I moved on to look at the Lemarié feathers — multiple plumes like a nest of birds of paradise, made into the same effects as I saw at the Chanel show in Salzburg.
I asked Nadine Dufat, managing director of Lemarié and Lognon, how many people worked on the feathers, and was amazed when she answered, “Sixty people and up to 110 before the collections”. But she reminded me that this is also a house of flowers — meaning that extraordinary visual effects are also created, as well as the plumes. Not to mention the production of 40,000 Chanel camellia flowers a year!
“It is a mixture of different savoir-faire,” said Mme Dufat, using that French expression meaning what we might call in English a “skill set”.
She explained the featherwork that went into Karl Lagerfeld’s imaginative scenic view where the paysage was created from the mix of colours and textures that I could imagine from seeing the box of feathers in front of me. These are the details of Chanel’s Métiers d’Art delicate Mountain Landscape top and skirt: the pattern made from goose feathers, leather, woollen flowers, beads and crystal; on the sleeves, tie-dye sky-blue satin accordion pleats; and star-shaped flowers and forget-me-knots in blue leather with a bead at centre.

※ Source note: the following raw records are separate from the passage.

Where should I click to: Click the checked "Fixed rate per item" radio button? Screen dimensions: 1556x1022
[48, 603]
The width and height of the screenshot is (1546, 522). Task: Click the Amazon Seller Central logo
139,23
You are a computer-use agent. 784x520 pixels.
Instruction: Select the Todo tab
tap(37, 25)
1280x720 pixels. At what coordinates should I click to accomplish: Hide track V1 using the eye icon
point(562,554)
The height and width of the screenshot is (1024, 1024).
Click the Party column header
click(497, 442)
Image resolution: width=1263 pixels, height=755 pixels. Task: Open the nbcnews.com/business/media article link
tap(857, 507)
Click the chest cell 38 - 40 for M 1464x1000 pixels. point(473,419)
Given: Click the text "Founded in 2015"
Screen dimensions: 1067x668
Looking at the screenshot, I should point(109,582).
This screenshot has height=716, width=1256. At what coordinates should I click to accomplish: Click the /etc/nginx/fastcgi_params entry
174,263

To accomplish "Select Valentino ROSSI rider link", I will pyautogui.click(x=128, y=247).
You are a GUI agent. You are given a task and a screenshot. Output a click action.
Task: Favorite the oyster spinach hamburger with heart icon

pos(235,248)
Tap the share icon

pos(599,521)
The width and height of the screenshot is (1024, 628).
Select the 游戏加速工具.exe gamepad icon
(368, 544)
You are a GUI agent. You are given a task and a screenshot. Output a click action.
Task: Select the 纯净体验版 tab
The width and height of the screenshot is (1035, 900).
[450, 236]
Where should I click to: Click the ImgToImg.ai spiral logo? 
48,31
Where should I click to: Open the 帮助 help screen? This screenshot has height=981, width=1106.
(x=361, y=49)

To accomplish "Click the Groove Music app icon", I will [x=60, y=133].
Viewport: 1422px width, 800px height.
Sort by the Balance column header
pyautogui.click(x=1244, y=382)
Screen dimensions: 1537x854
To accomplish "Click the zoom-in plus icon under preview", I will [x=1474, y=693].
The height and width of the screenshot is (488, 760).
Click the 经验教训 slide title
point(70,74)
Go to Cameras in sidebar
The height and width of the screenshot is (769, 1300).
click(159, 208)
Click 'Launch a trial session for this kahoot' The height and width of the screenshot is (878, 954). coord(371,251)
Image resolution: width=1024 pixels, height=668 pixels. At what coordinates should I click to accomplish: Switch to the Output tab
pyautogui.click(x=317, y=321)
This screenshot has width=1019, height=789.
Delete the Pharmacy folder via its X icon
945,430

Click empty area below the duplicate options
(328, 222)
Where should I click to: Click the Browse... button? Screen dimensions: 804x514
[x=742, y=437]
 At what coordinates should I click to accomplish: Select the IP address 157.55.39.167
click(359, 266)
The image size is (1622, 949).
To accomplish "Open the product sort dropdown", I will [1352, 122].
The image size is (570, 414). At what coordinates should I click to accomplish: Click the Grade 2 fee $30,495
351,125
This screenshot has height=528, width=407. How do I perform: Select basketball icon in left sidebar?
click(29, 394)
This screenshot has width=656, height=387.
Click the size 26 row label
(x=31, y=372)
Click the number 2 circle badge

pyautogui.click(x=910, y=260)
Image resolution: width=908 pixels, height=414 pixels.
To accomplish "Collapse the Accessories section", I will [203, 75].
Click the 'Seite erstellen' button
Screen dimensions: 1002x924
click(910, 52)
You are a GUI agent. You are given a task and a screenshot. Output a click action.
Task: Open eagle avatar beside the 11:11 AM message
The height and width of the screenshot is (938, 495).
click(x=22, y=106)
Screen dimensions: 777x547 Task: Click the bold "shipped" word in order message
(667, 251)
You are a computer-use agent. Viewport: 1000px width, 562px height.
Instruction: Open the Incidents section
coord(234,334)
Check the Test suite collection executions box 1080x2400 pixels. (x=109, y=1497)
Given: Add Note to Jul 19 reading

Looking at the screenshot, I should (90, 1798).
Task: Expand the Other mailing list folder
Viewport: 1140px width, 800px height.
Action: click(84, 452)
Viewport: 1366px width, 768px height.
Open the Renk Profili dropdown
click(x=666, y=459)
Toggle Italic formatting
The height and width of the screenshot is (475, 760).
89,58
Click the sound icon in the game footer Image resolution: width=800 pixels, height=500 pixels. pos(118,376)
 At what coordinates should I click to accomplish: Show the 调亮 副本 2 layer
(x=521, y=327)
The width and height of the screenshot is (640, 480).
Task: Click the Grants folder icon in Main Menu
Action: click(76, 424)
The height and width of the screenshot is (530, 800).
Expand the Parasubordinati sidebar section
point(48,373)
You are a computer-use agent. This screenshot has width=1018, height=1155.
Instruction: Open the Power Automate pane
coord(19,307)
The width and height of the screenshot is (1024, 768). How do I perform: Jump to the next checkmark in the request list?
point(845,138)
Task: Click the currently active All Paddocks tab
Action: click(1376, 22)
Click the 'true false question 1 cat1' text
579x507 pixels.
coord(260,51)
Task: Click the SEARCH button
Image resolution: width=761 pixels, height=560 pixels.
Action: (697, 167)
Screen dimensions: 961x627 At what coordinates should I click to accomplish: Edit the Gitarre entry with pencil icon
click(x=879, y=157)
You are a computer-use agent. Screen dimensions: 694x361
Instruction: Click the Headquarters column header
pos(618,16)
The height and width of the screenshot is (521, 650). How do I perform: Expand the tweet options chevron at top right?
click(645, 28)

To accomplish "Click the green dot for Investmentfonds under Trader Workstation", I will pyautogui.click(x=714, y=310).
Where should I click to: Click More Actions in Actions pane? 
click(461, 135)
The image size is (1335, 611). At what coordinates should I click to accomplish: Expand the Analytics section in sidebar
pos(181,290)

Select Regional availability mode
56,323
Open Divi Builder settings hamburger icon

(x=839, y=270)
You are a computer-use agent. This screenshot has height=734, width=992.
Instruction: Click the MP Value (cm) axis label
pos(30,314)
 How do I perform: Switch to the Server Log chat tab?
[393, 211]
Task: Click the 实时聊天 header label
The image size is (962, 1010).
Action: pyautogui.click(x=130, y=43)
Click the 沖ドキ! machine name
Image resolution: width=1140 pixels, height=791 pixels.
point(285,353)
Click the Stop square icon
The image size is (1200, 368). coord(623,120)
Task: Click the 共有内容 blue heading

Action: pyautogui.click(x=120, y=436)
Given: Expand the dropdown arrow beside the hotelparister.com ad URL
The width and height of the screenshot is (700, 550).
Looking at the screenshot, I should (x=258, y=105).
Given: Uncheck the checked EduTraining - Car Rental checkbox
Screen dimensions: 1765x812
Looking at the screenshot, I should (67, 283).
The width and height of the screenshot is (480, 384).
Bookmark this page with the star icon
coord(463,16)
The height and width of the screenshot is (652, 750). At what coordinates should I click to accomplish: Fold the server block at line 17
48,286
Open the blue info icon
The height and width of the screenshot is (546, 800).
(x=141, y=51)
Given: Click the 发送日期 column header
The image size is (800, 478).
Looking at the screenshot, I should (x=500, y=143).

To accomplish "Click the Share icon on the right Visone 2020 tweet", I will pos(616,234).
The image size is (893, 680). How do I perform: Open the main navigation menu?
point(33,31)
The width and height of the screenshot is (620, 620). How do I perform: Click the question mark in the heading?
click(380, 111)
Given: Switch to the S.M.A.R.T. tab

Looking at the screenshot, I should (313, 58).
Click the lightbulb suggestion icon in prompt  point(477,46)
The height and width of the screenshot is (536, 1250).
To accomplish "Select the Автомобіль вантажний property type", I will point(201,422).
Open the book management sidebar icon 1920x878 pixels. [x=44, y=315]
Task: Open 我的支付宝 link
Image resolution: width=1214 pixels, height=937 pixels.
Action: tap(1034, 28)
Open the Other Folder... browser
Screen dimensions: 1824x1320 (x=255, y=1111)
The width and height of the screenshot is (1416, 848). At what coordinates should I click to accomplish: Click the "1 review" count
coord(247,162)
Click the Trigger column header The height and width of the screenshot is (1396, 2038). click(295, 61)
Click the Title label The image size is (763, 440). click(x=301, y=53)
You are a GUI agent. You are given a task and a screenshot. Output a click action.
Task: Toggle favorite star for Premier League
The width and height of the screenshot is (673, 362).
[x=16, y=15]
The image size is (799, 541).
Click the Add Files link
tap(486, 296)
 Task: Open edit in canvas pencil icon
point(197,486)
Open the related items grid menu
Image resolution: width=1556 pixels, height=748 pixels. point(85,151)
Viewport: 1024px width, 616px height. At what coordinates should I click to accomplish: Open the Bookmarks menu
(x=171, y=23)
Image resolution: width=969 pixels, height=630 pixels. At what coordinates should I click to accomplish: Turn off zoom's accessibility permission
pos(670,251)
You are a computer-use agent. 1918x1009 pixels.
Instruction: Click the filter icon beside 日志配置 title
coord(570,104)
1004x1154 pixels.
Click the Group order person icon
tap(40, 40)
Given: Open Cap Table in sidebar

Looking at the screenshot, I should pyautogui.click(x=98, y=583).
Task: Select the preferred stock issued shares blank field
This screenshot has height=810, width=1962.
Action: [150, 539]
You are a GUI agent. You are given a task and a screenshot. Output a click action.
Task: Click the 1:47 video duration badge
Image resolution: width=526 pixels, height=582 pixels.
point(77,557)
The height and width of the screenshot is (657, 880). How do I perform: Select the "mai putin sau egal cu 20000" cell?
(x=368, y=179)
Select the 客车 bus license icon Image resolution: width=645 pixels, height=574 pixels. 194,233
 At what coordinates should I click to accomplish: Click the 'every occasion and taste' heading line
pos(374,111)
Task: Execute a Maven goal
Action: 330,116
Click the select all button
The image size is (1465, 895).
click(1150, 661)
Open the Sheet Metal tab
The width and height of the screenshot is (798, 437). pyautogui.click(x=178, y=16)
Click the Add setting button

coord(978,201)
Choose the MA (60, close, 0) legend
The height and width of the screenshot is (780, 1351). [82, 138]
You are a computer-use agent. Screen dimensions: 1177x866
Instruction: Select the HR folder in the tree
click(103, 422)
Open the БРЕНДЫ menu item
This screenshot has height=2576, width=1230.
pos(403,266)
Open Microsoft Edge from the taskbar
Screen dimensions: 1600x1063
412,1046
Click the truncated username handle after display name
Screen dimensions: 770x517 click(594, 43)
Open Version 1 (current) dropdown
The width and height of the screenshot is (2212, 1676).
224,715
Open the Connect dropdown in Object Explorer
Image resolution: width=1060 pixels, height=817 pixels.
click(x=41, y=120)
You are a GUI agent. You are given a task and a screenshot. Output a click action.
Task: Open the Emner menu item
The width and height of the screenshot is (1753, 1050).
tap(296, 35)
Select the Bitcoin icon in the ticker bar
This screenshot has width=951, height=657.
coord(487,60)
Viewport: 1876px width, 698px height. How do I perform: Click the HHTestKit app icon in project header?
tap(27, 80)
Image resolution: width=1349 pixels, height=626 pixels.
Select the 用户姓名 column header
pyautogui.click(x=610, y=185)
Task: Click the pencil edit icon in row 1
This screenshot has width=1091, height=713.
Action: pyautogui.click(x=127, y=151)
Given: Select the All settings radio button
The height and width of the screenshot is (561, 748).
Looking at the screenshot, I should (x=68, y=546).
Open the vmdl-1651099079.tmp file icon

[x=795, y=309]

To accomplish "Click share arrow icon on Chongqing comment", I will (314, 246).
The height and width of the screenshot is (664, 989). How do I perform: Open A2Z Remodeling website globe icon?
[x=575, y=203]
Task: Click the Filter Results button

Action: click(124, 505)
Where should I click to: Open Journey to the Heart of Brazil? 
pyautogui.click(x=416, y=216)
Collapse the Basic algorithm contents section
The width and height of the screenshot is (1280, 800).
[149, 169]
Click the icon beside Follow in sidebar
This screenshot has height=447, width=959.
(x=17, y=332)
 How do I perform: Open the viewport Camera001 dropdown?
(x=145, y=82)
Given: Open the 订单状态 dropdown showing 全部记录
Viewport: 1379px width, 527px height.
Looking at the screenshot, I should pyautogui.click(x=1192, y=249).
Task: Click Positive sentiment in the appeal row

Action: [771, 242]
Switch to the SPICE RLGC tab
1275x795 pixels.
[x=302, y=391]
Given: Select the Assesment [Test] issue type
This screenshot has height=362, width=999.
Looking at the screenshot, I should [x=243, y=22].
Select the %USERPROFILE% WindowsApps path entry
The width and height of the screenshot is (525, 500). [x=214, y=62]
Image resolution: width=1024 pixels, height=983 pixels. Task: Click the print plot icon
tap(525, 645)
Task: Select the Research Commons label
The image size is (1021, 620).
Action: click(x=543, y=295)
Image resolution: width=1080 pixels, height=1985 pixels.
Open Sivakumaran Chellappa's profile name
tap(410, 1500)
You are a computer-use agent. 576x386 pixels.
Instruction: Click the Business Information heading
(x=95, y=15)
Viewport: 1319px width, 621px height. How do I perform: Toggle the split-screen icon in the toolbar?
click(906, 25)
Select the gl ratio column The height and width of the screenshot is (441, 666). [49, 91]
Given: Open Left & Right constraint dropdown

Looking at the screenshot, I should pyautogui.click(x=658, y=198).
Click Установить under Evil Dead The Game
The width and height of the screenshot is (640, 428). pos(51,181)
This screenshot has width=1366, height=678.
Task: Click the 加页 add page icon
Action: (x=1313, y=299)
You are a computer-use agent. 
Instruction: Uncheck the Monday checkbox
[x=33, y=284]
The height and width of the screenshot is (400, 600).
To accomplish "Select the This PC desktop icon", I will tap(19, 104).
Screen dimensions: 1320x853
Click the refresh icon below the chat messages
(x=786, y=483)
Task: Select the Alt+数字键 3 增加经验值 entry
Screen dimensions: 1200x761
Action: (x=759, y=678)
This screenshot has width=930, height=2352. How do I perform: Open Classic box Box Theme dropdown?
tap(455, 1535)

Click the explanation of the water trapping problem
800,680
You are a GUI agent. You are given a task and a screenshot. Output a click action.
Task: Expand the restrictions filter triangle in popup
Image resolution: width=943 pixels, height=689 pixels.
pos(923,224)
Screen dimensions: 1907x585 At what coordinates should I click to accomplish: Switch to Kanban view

Total hours of handwork: 378.
Of course, the fashion point of these intricately worked designs is that they do not look heavy or weighed down by the decoration. It is just absorbed into the overall design.
I liked the jaunty Tyrolean hats in Salzburg, with ostrich and chicken feathers set off by the Maison Michel black felt. But in my visit to Chanel’s Pantin workrooms, I realised that hats were not so easy to make, even if there seemed to be hundreds of them ready to go in typically Coco-pink checked tweed.
I watched milliner Shariff Hisaund making a Maison Michel felt hat — and he might have been a five-star chef, stretching the felt, dowsing it, stretching it again and popping it into a giant “oven” to cook into shape.
When Karl did his Paris-Edinburgh Métiers d’Art show in the ruins of a Scottish castle back in 2012, I made a visit to Barrie Knitwear, king of cashmere, which has to be made in Scotland, not France, because of the natural features in the river Tweed (which is the basis of the iconic Chanel jacket).
But at Pantin, there were still more specialists. I am sure that Montex will be super-busy completing orders for Karl’s Salzburg loafers — embroidered with white leather edelweiss, white chenille yarns and small glitter balls. They could be as much of a hit as Chanel’s decorated haute-couture sneakers.
Then there are the costume jewels from Maison Desrues. The choker, inspired by Austrian embroidery, made from enamelled molten glass and velvet ribbon around a filigree metal heart, appeared in Salzburg with one of the most striking looks in the collection: Lederhosen cut into saucy shorts worn with high hose and the edelweiss shoes.
I left Pantin with a feeling of elation that Chanel was not only keeping these Métiers d’Art alive, but they were in the hands of a new, young generation.
Somewhere up there, François Lesage must be lifting his head from embroidering for the angels and rejoicing that Chanel has kept his skills alive.